The ins and outs of festive black tie

The ins and outs of festive black tie

Q. I have a party coming up that has the wording “black-tie/festive attire.” What exactly does that mean? Do I just buy a red bow tie to go with my own tuxedo?

A. This is a common confusion. Classic black-tie dressing has a rather strict set of rules, and I have always advised following them faithfully. However, adding “festive attire” to an invitation allows you to be as creative as you like.

As always, I am pleased to hear of any man NOT planning to rent a tuxedo. I have never understood what would prompt a man who has arrived at the level of achievement where he is invited to black-tie events to rent his outfit for the evening. His wife or date is resplendent in her most elegant gown or newest cocktail dress. She wears the finest jewelry she owns (or can borrow), and he comes in a third-rate rental getup that some high school senior might have worn last week to his prom.

When planning to adjust your traditional tuxedo to create a less formal and more festive version, you need to know what defines the formal one.

For a classic black-tie combination, the suit is always black and the shirt is always white with vertical pleats and with French cuffs.

In summer, the jacket may be white, all else remains the same. Suits are fashioned in one of three different collar and lapel styles: shawl, peaked, or notched. Lapels are either made of satin, a silk-like, smooth, glossy fabric, or of grosgrain (also known as faille and pronounced“file”), a heavy, ribbed fabric resembling a twill.
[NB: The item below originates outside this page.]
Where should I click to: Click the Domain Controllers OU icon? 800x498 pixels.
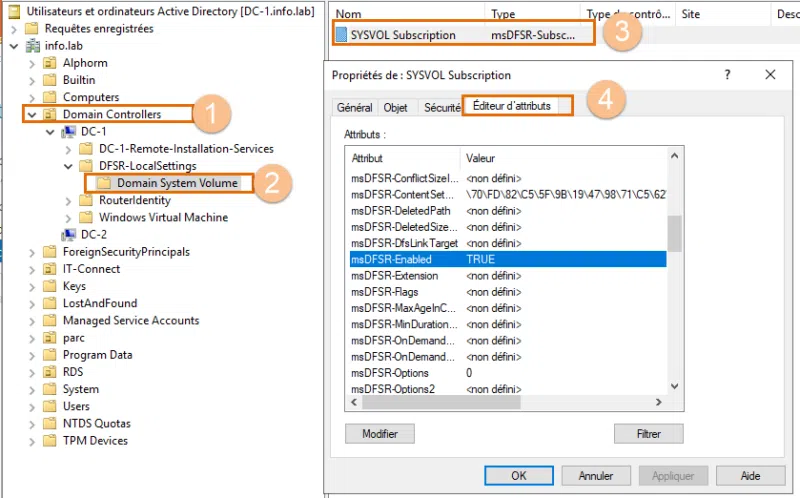(49, 115)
There are two types of closings – single-breasted and double-breasted. The dapper double-breasted jacket is kept buttoned at all times; it should not be your first and only evening suit, because it will come and go in style. It does have one advantage, though, that many men like: the necessity to wear a cummerbund is eliminated. With or without a cummerbund, do not wear a belt. Trousers (made of fabric that matches the jacket) have a ribbon down the outside of the leg that matches the lapel material.
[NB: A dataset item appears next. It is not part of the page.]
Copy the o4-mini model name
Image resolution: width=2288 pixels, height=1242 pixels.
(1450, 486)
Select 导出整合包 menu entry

An important note on formal trousers: they never have a cuff.

SO, how does this become festive? Your idea of wearing a red bowtie, though somewhat on the obvious side, is perfectly acceptable. Still, I think you can depart a bit further and choose an accessory or two that will make more of a fun, and sophisticated, sartorial statement. Here are a few possibilities.
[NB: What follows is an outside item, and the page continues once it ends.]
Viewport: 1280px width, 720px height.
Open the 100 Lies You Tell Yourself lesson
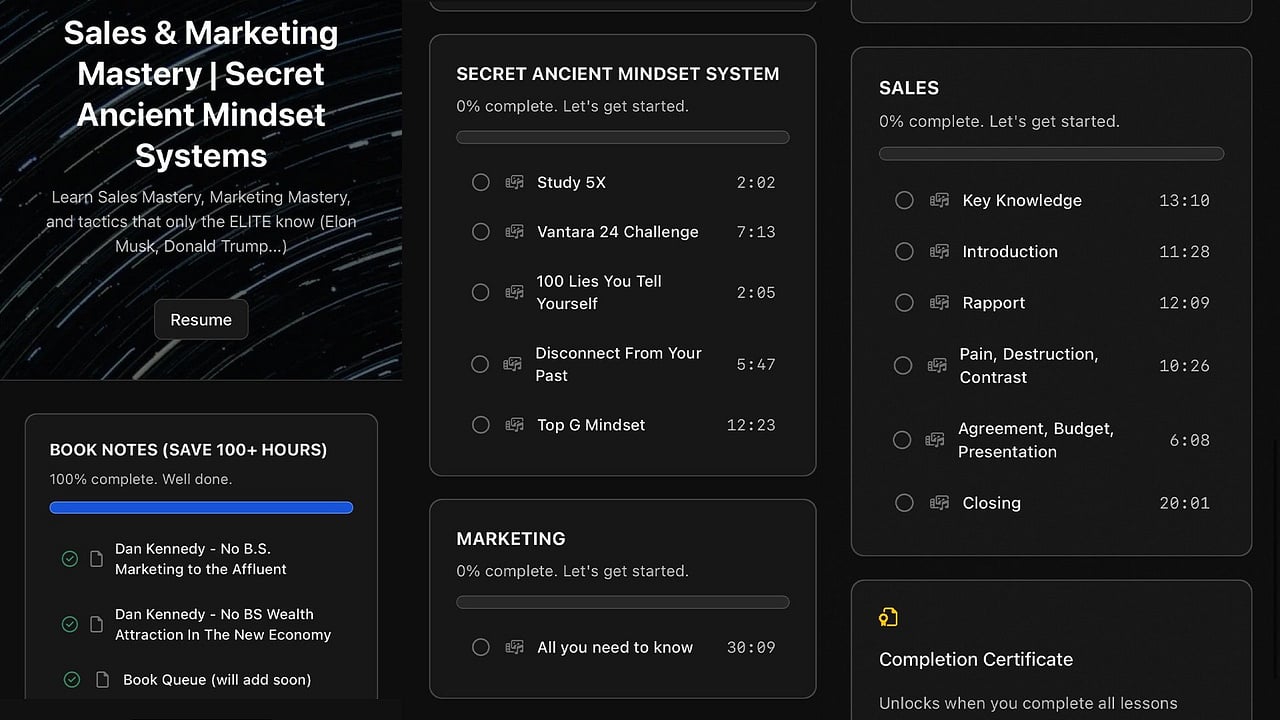pyautogui.click(x=623, y=292)
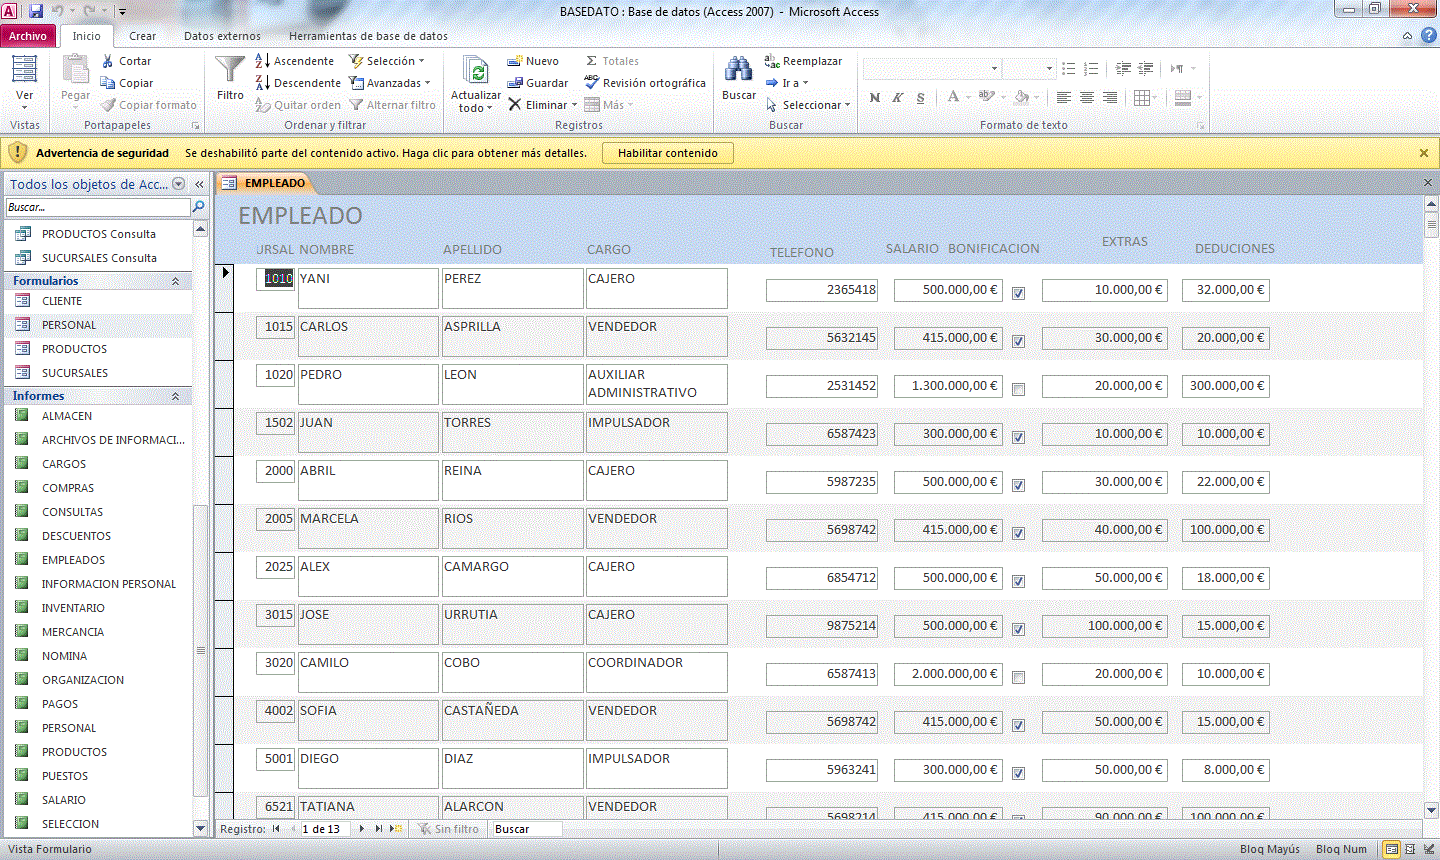Apply ascending sort with Ascendente icon

262,60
  • SHIRTS. The totally correct shirt for black-tie dressing has a standard turned-down collar, but the wing collar is so flattering that it has become a popular departure. I would avoid any nontraditional black-tie shirts, that is nonwhite or those that have buttons. The less-common fly-front (covered placket) formal shirt is acceptable, but takes away your opportunity to choose attractive studs.
  • CUFF LINKS. All formal shirts have French cuffs that require cuff links and these present a wide range of options. Don’t just stay with black or white. The links generally are of simple design, usually matching the studs: in gold, platinum, gold-plate, colored enamel, opaque stones such as onyx, lapis lazuli, jade, or mother-of-pearl. Or, they might be the less-expected silk knots that come in black and also in colors. These are available at better stores and are extremely inexpensive. Many well-dressed men who often wear black-tie attire favor silk knots over expensive cuff links. It is a unique, chic look.
  • SUSPENDERS. Button-on suspenders (“braces”) are always worn with formal trousers. As with bow ties, they absolutely should not be clip-ons. “Festive” allows many choices here, including black-and-white polka dots and other colored patterns that will only show when you want them to.
  • BOW TIES are traditionally made of the same black fabric as the lapels, but they can be your one or primary element of originality and difference. A black watch tartan (dark green, navy, and black plaid) bow tie is a nice holiday-season departure that would work for festive attire. And, if you are not skilled at tying your own, I would urge you to start practicing now.
  • POCKET SQUARES. Here again you can go festive or leave that to your other accessories. Choose silk in a bright, dashing touch of color or a plain white linen.
  • VESTS. A distinctive way to set yourself apart from the crowd is to choose a vest in a contrasting fabric instead of the standard black cummerbund, perhaps in a black or a colored silk brocade. It could even be double-breasted under your single-breasted tuxedo jacket.
  • SOCKS. This is not the place to introduce “festivity” with the new colored or patterned socks. Socks worn with formal evening clothes are always black, lightweight (ideally silk), and to-the-calf or over-the-calf.
  • BOUTONNIERE. Perhaps the least expensive and easiest way to create a festive look is to add a fresh flower to your lapel.

Don’t go overboard. That is, only one or two special items, not several at once. And, do not confuse festive with inappropriate. Actually, for festive attire, all a man really needs is one interesting item that shows that he tried.